SOURCE INFORMATION:
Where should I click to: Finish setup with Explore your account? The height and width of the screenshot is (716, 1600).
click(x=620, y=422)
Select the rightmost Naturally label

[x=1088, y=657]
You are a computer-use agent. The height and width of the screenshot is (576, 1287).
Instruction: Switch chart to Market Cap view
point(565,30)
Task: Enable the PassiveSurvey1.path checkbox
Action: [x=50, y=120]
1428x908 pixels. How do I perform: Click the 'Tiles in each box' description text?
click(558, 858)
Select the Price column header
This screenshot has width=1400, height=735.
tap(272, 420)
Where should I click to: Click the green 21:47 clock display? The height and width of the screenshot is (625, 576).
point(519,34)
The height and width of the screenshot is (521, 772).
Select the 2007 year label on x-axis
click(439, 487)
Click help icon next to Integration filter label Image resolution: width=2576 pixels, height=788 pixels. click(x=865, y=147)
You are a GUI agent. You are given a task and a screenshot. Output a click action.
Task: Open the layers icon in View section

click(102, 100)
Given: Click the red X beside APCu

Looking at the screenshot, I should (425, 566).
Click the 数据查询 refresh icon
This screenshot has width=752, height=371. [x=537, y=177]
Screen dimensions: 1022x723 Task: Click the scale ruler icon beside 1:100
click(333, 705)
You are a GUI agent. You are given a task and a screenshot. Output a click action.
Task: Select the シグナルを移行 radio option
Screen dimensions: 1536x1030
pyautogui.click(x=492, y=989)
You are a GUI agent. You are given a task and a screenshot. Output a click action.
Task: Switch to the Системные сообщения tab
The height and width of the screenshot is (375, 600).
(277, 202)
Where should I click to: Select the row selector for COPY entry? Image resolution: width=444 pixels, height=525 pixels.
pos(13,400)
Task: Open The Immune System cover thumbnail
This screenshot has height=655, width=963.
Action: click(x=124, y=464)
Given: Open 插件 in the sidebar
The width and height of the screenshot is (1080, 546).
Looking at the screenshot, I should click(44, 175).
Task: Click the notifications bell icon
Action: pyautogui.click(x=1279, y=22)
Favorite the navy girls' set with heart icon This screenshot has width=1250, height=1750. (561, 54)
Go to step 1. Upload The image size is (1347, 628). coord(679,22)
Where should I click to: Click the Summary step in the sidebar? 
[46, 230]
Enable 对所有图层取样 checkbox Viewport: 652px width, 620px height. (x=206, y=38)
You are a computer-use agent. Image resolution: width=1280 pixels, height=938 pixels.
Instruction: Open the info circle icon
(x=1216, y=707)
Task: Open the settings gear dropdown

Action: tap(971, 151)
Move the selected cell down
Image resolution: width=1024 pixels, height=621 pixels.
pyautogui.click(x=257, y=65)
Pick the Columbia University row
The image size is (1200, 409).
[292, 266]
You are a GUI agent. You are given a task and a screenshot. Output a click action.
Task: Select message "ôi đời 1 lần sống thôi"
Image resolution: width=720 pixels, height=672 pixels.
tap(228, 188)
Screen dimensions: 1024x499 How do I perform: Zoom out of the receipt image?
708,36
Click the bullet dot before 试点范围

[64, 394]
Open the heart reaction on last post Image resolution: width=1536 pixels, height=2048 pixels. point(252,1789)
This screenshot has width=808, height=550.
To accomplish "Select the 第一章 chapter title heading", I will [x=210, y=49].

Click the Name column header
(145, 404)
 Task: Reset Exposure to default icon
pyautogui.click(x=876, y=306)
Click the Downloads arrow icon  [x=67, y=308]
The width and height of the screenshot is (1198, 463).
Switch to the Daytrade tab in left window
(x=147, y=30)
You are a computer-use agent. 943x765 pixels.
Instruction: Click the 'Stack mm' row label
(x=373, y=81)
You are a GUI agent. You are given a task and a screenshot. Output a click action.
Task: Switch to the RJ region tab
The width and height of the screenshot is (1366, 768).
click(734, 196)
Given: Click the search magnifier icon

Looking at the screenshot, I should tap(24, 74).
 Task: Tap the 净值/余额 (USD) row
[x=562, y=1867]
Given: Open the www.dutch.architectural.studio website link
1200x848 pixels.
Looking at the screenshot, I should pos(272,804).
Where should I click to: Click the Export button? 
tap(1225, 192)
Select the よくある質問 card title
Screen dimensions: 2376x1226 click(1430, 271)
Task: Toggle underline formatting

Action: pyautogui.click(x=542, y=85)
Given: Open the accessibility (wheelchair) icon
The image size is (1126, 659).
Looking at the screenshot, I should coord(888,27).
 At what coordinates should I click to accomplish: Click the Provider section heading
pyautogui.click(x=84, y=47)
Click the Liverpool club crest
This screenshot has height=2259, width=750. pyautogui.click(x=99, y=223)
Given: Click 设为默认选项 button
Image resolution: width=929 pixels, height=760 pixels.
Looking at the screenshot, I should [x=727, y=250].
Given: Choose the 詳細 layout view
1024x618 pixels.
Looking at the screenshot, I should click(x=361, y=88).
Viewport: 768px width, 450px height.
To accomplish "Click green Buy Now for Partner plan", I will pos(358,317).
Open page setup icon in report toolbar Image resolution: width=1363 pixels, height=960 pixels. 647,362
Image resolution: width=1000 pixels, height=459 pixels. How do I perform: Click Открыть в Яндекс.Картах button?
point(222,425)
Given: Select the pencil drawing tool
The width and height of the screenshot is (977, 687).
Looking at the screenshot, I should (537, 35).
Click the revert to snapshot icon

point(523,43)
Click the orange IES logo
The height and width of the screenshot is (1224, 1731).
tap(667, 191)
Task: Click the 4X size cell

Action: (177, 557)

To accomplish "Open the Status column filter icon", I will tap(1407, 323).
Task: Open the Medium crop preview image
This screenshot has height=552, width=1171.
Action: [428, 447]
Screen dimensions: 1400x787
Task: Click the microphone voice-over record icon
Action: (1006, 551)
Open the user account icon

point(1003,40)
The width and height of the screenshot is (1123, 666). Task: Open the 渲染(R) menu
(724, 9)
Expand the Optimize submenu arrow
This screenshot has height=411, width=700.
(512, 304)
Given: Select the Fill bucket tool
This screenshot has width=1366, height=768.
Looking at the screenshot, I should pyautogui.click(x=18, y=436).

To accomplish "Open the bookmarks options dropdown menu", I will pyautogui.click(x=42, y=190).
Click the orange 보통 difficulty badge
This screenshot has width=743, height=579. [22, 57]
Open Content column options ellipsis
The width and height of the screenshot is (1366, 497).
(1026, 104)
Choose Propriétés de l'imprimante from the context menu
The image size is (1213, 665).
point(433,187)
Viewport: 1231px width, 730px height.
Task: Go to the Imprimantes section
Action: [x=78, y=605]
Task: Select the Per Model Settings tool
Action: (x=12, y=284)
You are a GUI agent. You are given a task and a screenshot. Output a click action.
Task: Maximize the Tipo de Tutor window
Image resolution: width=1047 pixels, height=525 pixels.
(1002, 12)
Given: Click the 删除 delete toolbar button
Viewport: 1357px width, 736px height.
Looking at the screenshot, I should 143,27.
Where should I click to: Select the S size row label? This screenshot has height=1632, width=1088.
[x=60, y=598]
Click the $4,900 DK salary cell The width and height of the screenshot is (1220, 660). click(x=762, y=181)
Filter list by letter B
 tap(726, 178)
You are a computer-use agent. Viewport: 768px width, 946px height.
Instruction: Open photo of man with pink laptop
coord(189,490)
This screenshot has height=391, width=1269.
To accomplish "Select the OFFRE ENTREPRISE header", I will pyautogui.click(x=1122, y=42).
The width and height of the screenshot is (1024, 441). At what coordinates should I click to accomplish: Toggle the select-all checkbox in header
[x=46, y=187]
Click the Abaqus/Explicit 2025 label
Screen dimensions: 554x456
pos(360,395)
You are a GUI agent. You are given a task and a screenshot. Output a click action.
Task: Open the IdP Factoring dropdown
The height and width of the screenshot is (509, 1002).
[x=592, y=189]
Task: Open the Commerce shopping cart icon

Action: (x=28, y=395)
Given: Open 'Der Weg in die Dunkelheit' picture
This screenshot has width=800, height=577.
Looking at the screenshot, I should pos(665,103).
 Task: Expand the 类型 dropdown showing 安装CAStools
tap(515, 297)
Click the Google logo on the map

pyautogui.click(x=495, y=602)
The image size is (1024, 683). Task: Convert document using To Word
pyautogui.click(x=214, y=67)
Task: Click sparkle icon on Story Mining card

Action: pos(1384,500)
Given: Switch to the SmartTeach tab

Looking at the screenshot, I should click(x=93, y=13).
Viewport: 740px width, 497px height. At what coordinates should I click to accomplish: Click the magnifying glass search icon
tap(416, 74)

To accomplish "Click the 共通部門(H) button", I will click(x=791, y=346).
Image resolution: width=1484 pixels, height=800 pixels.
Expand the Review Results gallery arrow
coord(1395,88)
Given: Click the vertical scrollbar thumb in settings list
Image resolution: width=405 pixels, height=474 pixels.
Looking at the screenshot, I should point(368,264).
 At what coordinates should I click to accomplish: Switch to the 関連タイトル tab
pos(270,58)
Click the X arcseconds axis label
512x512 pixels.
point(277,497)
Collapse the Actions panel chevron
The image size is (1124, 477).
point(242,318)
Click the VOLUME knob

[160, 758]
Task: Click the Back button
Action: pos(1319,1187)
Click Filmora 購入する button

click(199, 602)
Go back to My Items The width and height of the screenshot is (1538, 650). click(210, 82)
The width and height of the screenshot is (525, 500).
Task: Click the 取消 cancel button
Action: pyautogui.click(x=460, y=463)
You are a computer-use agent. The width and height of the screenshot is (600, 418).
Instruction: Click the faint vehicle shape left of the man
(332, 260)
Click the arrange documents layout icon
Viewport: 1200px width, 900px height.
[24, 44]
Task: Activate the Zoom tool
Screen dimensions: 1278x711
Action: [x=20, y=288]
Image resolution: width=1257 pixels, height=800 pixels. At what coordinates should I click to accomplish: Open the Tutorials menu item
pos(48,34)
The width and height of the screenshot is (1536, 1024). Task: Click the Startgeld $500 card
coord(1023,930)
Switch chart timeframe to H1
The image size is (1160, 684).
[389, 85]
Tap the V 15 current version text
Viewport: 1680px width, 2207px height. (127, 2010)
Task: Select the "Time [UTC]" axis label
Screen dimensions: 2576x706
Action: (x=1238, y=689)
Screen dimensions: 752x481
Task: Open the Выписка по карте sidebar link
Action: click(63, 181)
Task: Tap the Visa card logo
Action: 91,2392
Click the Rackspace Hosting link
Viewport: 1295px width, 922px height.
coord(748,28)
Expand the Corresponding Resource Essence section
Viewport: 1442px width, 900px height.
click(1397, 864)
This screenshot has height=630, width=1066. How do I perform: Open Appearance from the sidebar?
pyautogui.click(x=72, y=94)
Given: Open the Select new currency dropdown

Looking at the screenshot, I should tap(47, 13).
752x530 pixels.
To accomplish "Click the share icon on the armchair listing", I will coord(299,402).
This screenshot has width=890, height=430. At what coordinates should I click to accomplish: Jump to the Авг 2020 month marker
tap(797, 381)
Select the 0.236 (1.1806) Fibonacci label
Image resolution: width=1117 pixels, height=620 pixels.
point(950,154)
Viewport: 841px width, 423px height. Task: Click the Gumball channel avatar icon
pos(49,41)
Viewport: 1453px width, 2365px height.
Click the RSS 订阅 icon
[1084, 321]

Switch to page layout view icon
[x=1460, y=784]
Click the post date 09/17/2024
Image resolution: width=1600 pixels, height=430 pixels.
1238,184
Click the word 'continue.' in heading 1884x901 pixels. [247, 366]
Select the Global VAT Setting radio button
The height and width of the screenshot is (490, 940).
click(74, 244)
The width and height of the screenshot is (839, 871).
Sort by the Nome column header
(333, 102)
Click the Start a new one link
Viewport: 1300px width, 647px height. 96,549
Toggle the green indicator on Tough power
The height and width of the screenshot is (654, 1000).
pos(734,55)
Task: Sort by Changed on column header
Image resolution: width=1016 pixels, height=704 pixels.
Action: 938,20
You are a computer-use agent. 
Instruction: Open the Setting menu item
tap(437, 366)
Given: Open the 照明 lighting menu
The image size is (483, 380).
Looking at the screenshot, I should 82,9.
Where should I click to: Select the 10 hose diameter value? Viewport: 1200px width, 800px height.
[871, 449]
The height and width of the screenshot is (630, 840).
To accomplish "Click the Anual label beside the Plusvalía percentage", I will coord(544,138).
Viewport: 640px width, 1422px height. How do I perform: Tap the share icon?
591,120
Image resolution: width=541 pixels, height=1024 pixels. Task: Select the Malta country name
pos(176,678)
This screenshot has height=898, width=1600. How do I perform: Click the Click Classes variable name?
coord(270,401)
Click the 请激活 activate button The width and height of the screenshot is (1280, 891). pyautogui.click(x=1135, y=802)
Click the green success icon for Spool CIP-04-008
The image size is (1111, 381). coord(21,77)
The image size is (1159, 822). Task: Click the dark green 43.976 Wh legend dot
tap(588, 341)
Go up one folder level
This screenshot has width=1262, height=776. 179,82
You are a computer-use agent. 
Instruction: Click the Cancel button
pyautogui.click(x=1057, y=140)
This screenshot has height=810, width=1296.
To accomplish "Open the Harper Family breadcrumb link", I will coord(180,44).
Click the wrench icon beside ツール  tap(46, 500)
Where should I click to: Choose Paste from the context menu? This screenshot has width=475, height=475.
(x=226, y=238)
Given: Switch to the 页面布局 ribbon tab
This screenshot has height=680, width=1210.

YOUR TASK: From the material above, report how many lines contain the word "computer", giving only the number.

EXPECTED OUTPUT: 7